* _Passage cité_:
━━━━━━━━━━━━━━━━━━━━━━━━━━━━━━

Cour de cassation, civile, Chambre civile 3, 25 mai 2022, 21-18.518, Publié au bulletin

Texte intégral

RÉPUBLIQUE FRANCAISE
AU NOM DU PEUPLE FRANCAIS

LA COUR DE CASSATION, TROISIÈME CHAMBRE CIVILE, a rendu l'arrêt suivant :

CIV. 3

MF



COUR DE CASSATION
______________________


Audience publique du 25 mai 2022




Cassation partielle


Mme TEILLER, président



Arrêt n° 423 FS-B

Pourvoi n° N 21-18.518




R É P U B L I Q U E F R A N Ç A I S E

_________________________

AU NOM DU PEUPLE FRANÇAIS
_________________________


ARRÊT DE LA COUR DE CASSATION, TROISIÈME CHAMBRE CIVILE, DU 25 MAI 2022

La société Mutuelle des architectes français (MAF), dont le siège est [Adresse 1], a formé le pourvoi n° N 21-18.518 contre l'arrêt rendu le 4 décembre 2020 par la cour d'appel de Paris (pôle 4, chambre 6), dans le litige l'opposant à Mme [E] [V], domiciliée [Adresse 2], défenderesse à la cassation.

━━━━━━━━━━━━━━━━━━━━━━━━━━━━━━

* _Extrait de données_:

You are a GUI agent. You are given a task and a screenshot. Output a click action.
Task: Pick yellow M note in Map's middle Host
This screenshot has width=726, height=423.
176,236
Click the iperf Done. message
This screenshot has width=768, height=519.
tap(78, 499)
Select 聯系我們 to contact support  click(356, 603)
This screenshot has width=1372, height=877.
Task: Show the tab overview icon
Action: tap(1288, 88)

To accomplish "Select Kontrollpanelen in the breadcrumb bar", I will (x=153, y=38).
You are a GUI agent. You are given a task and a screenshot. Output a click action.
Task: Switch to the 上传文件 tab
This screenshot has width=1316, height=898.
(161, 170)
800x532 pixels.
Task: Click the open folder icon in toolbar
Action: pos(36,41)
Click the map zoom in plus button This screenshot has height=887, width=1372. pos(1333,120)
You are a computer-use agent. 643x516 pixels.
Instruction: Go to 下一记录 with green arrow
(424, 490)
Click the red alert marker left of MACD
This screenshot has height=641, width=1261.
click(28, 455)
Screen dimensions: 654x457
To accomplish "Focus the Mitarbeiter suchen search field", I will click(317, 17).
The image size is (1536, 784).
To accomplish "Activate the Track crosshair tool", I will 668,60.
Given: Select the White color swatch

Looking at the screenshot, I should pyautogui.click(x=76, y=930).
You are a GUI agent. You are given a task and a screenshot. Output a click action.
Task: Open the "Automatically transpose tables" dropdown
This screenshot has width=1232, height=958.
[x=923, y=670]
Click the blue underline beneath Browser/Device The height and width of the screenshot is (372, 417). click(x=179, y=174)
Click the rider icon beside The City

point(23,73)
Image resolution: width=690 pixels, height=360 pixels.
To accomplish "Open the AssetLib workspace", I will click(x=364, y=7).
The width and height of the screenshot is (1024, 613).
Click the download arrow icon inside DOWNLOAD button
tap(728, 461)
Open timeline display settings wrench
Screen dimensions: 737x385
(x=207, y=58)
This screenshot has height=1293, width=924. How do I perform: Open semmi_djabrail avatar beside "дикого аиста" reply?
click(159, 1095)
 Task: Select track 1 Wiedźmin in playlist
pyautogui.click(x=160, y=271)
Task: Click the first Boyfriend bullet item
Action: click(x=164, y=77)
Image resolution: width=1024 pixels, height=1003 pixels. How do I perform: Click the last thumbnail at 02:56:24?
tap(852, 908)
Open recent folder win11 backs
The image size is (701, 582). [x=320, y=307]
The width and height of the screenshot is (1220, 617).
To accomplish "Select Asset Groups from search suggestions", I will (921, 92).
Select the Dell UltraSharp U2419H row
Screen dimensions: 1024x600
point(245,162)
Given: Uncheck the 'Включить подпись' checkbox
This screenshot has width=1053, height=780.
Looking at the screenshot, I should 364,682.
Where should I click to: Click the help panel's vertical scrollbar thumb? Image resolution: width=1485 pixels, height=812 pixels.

━━━━━━━━━━━━━━━━━━━━━━━━━━━━━━

* _Exercices à résoudre_:
1. Reformulez sous forme de liste le paragraphe du passage cité qui commence par « La société Mutuelle des architectes français », en gardant ses faits essentiels.
2. Recopiez la partie du passage cité comprise entre « ARRÊT DE LA » et « à la cassation. », bornes incluses, en substituant « recours » à « pourvoi ».
3. Les affirmations suivantes s'accordent-elles avec le passage cité ? Pour chacune, répondez par oui ou par non et citez les mots décisifs du texte.
(a) La décision attaquée a été rendue par la cour d'appel de Paris.
(b) L'audience de la Cour de cassation s'est tenue à huis clos.
(c) Mme [E] [V] est défenderesse à la cassation.

* _Réponses proposées_:
1.
- Auteur du pourvoi : la société Mutuelle des architectes français (MAF), dont le siège est [Adresse 1]
- Numéro du pourvoi : N 21-18.518
- Décision attaquée : l'arrêt rendu le 4 décembre 2020 par la cour d'appel de Paris (pôle 4, chambre 6)
- Partie adverse : Mme [E] [V], domiciliée [Adresse 2], défenderesse à la cassation

2.
ARRÊT DE LA COUR DE CASSATION, TROISIÈME CHAMBRE CIVILE, DU 25 MAI 2022

La société Mutuelle des architectes français (MAF), dont le siège est [Adresse 1], a formé le recours n° N 21-18.518 contre l'arrêt rendu le 4 décembre 2020 par la cour d'appel de Paris (pôle 4, chambre 6), dans le litige l'opposant à Mme [E] [V], domiciliée [Adresse 2], défenderesse à la cassation.

3.
(a) Oui : « l'arrêt rendu le 4 décembre 2020 par la cour d'appel de Paris (pôle 4, chambre 6) ».
(b) Non : « Audience publique du 25 mai 2022 ».
(c) Oui : « Mme [E] [V], domiciliée [Adresse 2], défenderesse à la cassation ».